Com as recentes disposições acerca das prestações de contas de candidatos e de partidos políticos para as Eleições de 2022, mormente ao financiamento coletivo, teto de gastos – devidamente fixados pela Resolução nº 23.704/2022 e publicados pela Portaria nº 647/2022, ambas do Tribunal Superior Eleitoral –, do limite de contratação direta ou terceirizada para prestação de serviço de pessoal e militância de rua e, também, do envio de notas fiscais eletrônicas afetas às despesas e doações das campanhas, tais atualizações trouxeram consigo regramentos a serem cumpridos, mas também, uma espécie de “hiato procedimental” muito sensível e que pode ensejar na prática de crimes.
Notadamente, a extenuante leitura deste primeiro parágrafo já denota um verdadeiro “mar aberto” neste “oceano” revolto que é o Processo Penal brasileiro; ambiente propício à chamada “Fishing Expedition” ou, em português, “expedição de pesca” ou “pesca probatória”.
Pontua-se que a expressão faz referência à “procura especulativa, no ambiente físico ou digital, sem ‘causa provável’, alvo definido, finalidade tangível ou para além dos limites autorizados (desvio de finalidade), de elementos capazes de atribuir responsabilidade penal a alguém”, como apregoa a doutrina de Alexandre Morais da Rosa.
Destaca-se que, embora o termo “Fishing Expedition” tenha surgido na Inglaterra ainda na idade média, só teve franca aplicabilidade nos Estados Unidos em tempos mais recentes e, ultimamente, vem emergindo com certa frequência em “águas” brasileiras.
Em outras palavras, trata-se de uma eventual investigação criminal iniciada a partir de meras elucubrações, pois na prática da “Fishing Expedition”, não se têm indícios, elementos probantes ou sequer informações capazes de justificar (e sustentar) um procedimento investigativo.
Ademais, sabidamente uma investigação criminal só pode ocorrer a partir do fiel e intransigente respeito às garantias legais e ao Estado Democrático de Direito.
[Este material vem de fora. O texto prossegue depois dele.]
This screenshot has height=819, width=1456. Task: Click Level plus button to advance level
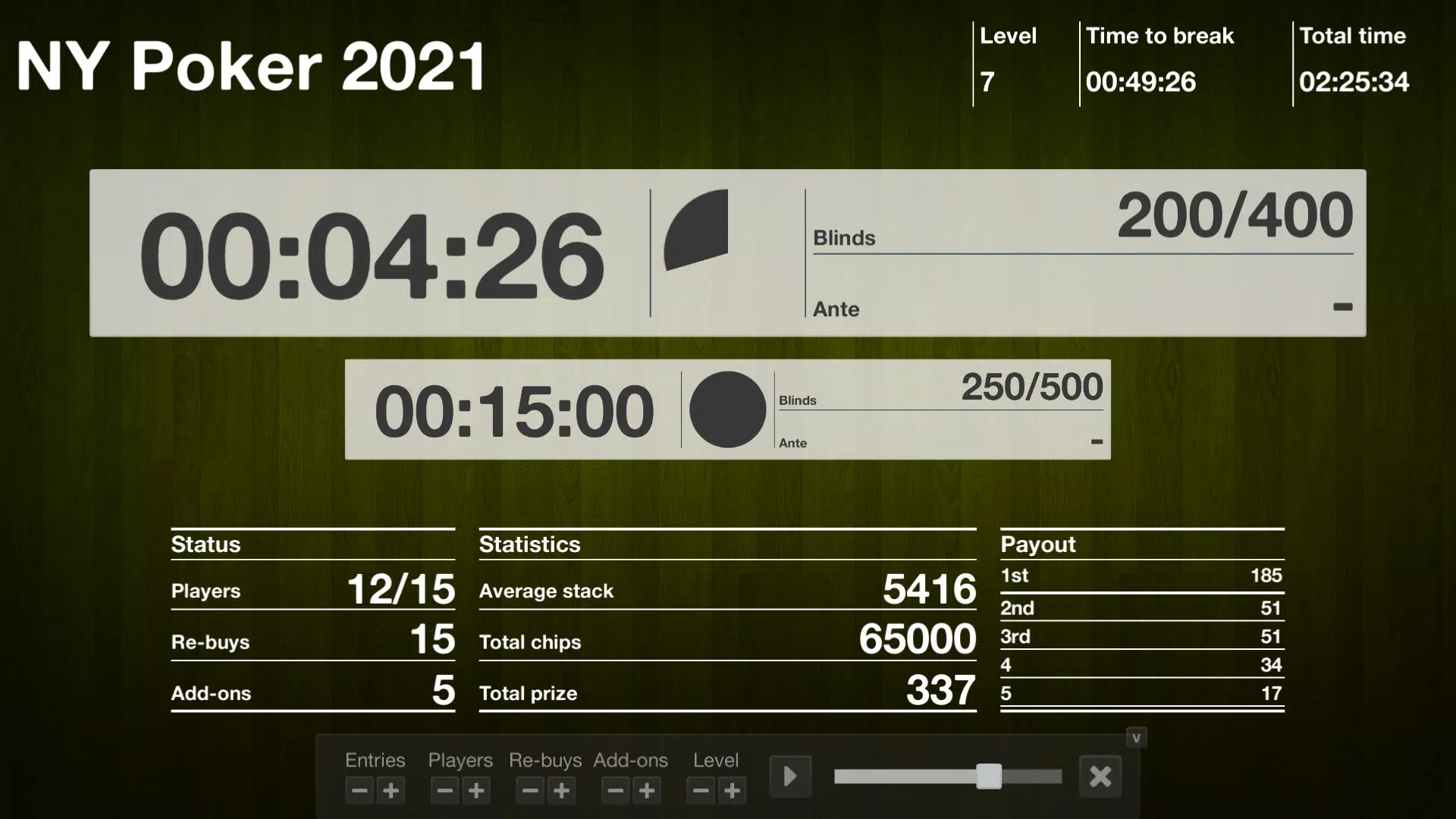point(732,790)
Evidentemente, deve ser ancorada a elementos factíveis que venham a ensejar eventuais medidas cautelares devidamente fundamentadas em autorização judicial.
Com isso, a “Fishing Expedition” visa localizar, indiscriminadamente, algum tipo de indício “descamando” o “peixe” a ser “fisgado”. Aqui, os “anzóis”, “arpões” e “redes” podem ser chamados de interceptações telefônicas, telemáticas, quebra de algum tipo de sigilo (fiscal, bancário), relatórios de inteligência financeira e, até mesmo, de mandados de busca e apreensão.
Todo esse desvio de finalidade tem relação íntima com a tida “causa provável” que, “por sua vez, constitui-se pelo suporte fático externo e independente da subjetividade do agente público, capaz de autorizar inferência válida e robusta sobre a probabilidade de ocorrência de uma conduta criminalizada, justificadora da restrição de Direitos Fundamentais”, como apontam os doutrinadores Vivian da Silva, Philipe Benoni e Alexandre Morais da Rosa no livro “Fishing expedition e encontro fortuito na busca e na apreensão: um dilema oculto do processo penal”.
Exatamente nessa linha, caracterizando-se o aventado desvio de finalidade, o STJ anulou as provas obtidas em decorrência de vasculhamento amplo e indistinto de toda a residência, quando da entrada em domicílio para se efetuar uma prisão; relevante decisão em matéria do HC 663.055/MT (março de 2022).
Não obstante, os mesmos autores já citados atestam que “ao lado do Fishing Expedition está o ‘Encontro Fortuito’, cujos atributos não podem ser confundidos, nem justificam convolações pelo critério do resultado. É que a declaração da validade da prova oriunda de ‘encontro fortuito’, isto é, aquela cuja obtenção é diversa da finalidade inicial ou declarada da busca, subordina-se à análise da licitude das provas no Processo Penal de forma ampla.”